Files
cloud-node-container/Dockerfile
Josh Knapp b431a66a7b Fix wedged-container outage: TCP healthcheck + tini-managed PID 1
A 10s postgresql restart took down transcribe.shadowdao.com-01 for ~17h
because pm2 gave up after 5 fast retries, the entrypoint's trailing
tail -f kept PID 1 alive, and the healthcheck (wget --spider on nginx
port 80) succeeded on the 301-to-https redirect regardless of whether
Node was alive.

Three coordinated fixes to the cnoc image:

- HEALTHCHECK: replace the redirect-passing wget probe with TCP-level
  checks on 127.0.0.1:3000 (Node) and :80 (nginx).
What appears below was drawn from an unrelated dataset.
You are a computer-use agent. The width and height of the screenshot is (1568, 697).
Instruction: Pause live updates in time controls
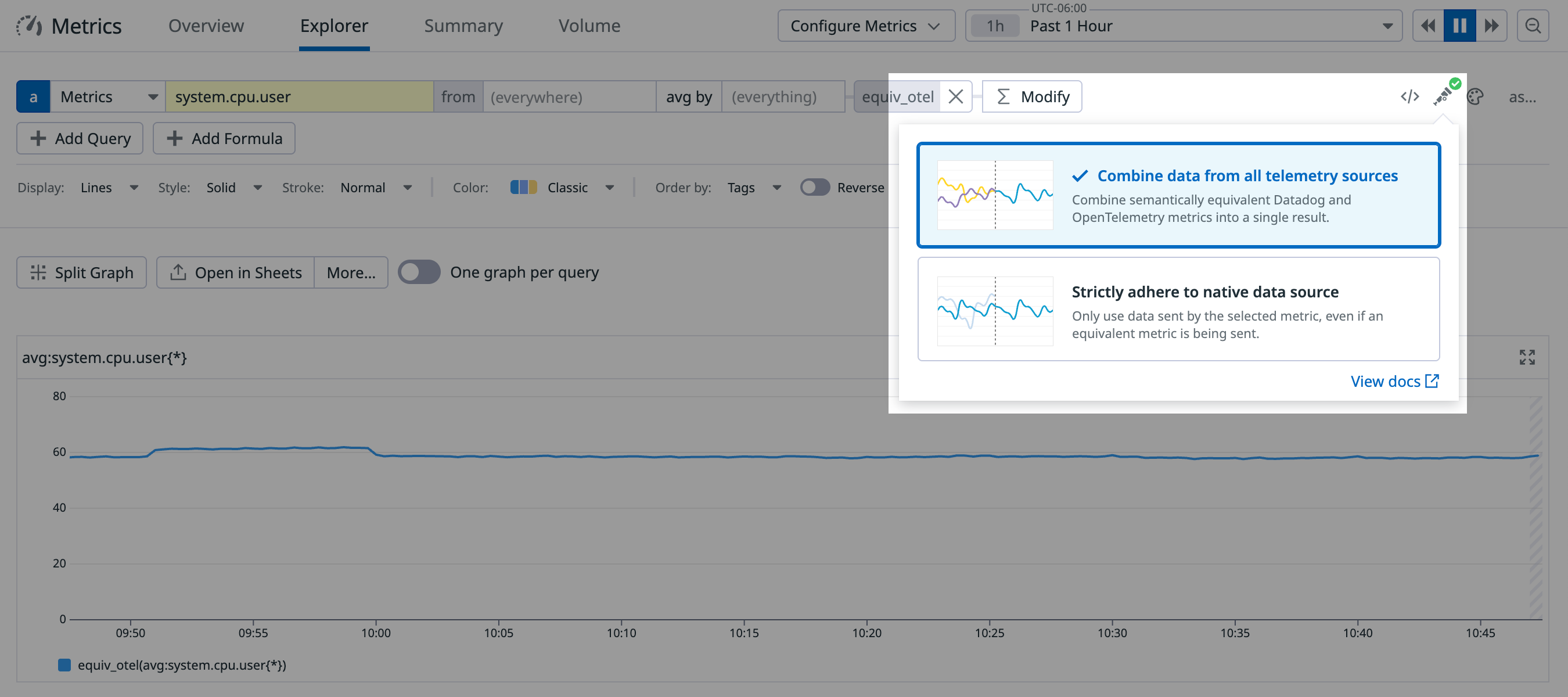tap(1459, 26)
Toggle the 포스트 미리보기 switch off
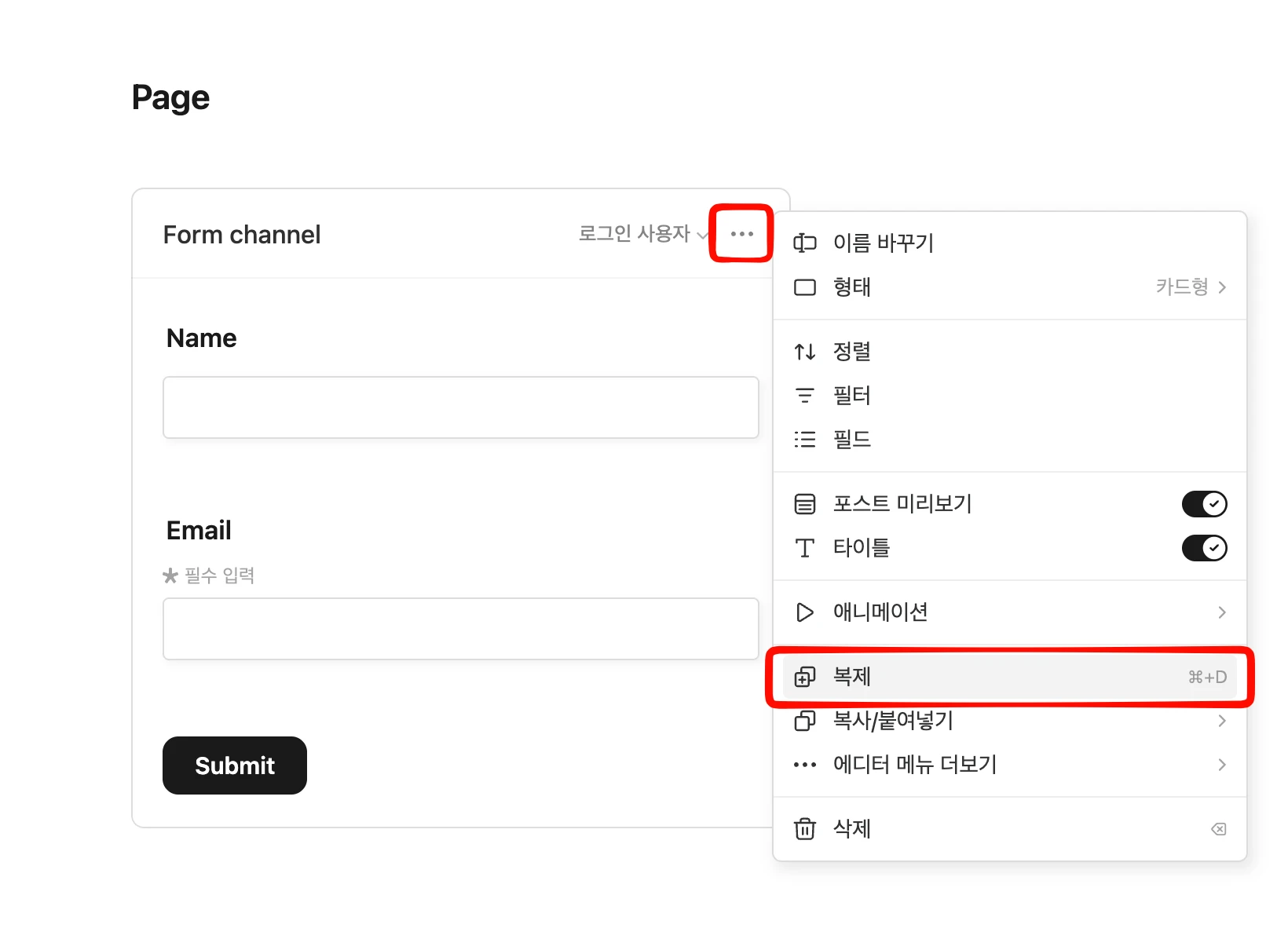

Tenant-agnostic, no
  /ping dependency — catches the exact incident scenario (port 3000
  closed when pm2 exits).
- entrypoint.sh: exec pm2 via tini so it becomes PID 1. When pm2
  exhausts max_restarts and exits, the container exits and the
  unless-stopped restart policy brings it back. Logs are tailed in the
  background with -F (logrotate-safe).
- Dockerfile: install tini from EPEL for proper signal forwarding and
  zombie reaping of nginx/crond children that reparent to PID 1.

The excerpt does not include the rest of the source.